» Request: Rewrite the records below with every "click coordinates" replaced by "tap coordinates", leaving everything else unchanged.

--- Begin ---

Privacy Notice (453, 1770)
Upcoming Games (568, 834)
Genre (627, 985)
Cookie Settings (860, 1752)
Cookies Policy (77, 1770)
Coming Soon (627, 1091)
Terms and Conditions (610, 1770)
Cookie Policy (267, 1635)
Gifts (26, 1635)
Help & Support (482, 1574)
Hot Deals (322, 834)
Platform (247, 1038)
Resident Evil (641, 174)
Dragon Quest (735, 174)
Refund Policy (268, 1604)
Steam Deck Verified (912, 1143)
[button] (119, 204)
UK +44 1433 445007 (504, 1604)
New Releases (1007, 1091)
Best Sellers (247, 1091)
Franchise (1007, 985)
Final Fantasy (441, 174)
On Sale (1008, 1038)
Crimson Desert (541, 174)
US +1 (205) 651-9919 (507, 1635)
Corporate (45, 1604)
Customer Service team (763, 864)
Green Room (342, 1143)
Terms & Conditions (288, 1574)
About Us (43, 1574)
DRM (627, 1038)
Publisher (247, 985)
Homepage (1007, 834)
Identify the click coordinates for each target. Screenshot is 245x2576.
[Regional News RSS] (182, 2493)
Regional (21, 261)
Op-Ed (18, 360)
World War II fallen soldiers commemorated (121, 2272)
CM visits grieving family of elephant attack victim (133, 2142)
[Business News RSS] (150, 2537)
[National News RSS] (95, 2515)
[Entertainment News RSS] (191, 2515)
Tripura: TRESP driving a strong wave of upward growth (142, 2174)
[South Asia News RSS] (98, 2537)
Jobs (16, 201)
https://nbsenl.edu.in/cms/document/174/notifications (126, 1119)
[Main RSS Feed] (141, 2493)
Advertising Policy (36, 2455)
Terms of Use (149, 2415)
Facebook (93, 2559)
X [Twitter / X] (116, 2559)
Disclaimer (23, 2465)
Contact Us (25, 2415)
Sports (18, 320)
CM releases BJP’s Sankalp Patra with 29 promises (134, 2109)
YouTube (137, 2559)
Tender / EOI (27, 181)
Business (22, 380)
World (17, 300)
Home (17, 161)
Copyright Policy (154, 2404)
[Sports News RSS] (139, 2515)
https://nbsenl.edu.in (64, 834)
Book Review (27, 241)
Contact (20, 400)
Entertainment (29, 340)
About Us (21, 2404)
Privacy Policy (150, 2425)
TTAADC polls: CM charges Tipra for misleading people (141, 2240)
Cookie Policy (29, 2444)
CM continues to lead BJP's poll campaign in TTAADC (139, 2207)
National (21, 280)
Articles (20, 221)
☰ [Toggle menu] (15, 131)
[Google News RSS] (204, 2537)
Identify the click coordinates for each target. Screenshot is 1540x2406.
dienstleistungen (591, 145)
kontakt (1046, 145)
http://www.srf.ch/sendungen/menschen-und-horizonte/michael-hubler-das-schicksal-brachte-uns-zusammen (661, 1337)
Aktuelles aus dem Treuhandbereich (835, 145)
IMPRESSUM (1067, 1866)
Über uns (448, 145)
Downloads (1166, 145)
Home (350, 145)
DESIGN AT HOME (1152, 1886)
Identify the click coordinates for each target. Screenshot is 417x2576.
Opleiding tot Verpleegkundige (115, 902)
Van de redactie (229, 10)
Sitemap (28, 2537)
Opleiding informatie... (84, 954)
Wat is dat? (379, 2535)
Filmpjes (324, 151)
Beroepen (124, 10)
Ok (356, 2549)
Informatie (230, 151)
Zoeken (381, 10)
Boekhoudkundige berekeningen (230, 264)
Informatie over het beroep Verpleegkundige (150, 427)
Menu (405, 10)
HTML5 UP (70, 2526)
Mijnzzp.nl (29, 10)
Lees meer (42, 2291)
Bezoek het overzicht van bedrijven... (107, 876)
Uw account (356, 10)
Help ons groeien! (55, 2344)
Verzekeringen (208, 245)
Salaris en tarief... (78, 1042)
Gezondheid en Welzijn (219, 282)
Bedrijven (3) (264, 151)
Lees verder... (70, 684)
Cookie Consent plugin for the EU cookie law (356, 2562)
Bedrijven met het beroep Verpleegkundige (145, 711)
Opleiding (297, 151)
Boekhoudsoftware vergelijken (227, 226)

--- End ---

» Result of this exercise:
Privacy Notice (453, 1770)
Upcoming Games (568, 834)
Genre (627, 985)
Cookie Settings (860, 1752)
Cookies Policy (77, 1770)
Coming Soon (627, 1091)
Terms and Conditions (610, 1770)
Cookie Policy (267, 1635)
Gifts (26, 1635)
Help & Support (482, 1574)
Hot Deals (322, 834)
Platform (247, 1038)
Resident Evil (641, 174)
Dragon Quest (735, 174)
Refund Policy (268, 1604)
Steam Deck Verified (912, 1143)
[button] (119, 204)
UK +44 1433 445007 (504, 1604)
New Releases (1007, 1091)
Best Sellers (247, 1091)
Franchise (1007, 985)
Final Fantasy (441, 174)
On Sale (1008, 1038)
Crimson Desert (541, 174)
US +1 (205) 651-9919 (507, 1635)
Corporate (45, 1604)
Customer Service team (763, 864)
Green Room (342, 1143)
Terms & Conditions (288, 1574)
About Us (43, 1574)
DRM (627, 1038)
Publisher (247, 985)
Homepage (1007, 834)
Identify the tap coordinates for each target. Screenshot is 245x2576.
[Regional News RSS] (182, 2493)
Regional (21, 261)
Op-Ed (18, 360)
World War II fallen soldiers commemorated (121, 2272)
CM visits grieving family of elephant attack victim (133, 2142)
[Business News RSS] (150, 2537)
[National News RSS] (95, 2515)
[Entertainment News RSS] (191, 2515)
Tripura: TRESP driving a strong wave of upward growth (142, 2174)
[South Asia News RSS] (98, 2537)
Jobs (16, 201)
https://nbsenl.edu.in/cms/document/174/notifications (126, 1119)
[Main RSS Feed] (141, 2493)
Advertising Policy (36, 2455)
Terms of Use (149, 2415)
Facebook (93, 2559)
X [Twitter / X] (116, 2559)
Disclaimer (23, 2465)
Contact Us (25, 2415)
Sports (18, 320)
CM releases BJP’s Sankalp Patra with 29 promises (134, 2109)
YouTube (137, 2559)
Tender / EOI (27, 181)
Business (22, 380)
World (17, 300)
Home (17, 161)
Copyright Policy (154, 2404)
[Sports News RSS] (139, 2515)
https://nbsenl.edu.in (64, 834)
Book Review (27, 241)
Contact (20, 400)
Entertainment (29, 340)
About Us (21, 2404)
Privacy Policy (150, 2425)
TTAADC polls: CM charges Tipra for misleading people (141, 2240)
Cookie Policy (29, 2444)
CM continues to lead BJP's poll campaign in TTAADC (139, 2207)
National (21, 280)
Articles (20, 221)
☰ [Toggle menu] (15, 131)
[Google News RSS] (204, 2537)
Identify the tap coordinates for each target. Screenshot is 1540x2406.
dienstleistungen (591, 145)
kontakt (1046, 145)
http://www.srf.ch/sendungen/menschen-und-horizonte/michael-hubler-das-schicksal-brachte-uns-zusammen (661, 1337)
Aktuelles aus dem Treuhandbereich (835, 145)
IMPRESSUM (1067, 1866)
Über uns (448, 145)
Downloads (1166, 145)
Home (350, 145)
DESIGN AT HOME (1152, 1886)
Identify the tap coordinates for each target. Screenshot is 417x2576.
Opleiding tot Verpleegkundige (115, 902)
Van de redactie (229, 10)
Sitemap (28, 2537)
Opleiding informatie... (84, 954)
Wat is dat? (379, 2535)
Filmpjes (324, 151)
Beroepen (124, 10)
Ok (356, 2549)
Informatie (230, 151)
Zoeken (381, 10)
Boekhoudkundige berekeningen (230, 264)
Informatie over het beroep Verpleegkundige (150, 427)
Menu (405, 10)
HTML5 UP (70, 2526)
Mijnzzp.nl (29, 10)
Lees meer (42, 2291)
Bezoek het overzicht van bedrijven... (107, 876)
Uw account (356, 10)
Help ons groeien! (55, 2344)
Verzekeringen (208, 245)
Salaris en tarief... (78, 1042)
Gezondheid en Welzijn (219, 282)
Bedrijven (3) (264, 151)
Lees verder... (70, 684)
Cookie Consent plugin for the EU cookie law (356, 2562)
Bedrijven met het beroep Verpleegkundige (145, 711)
Opleiding (297, 151)
Boekhoudsoftware vergelijken (227, 226)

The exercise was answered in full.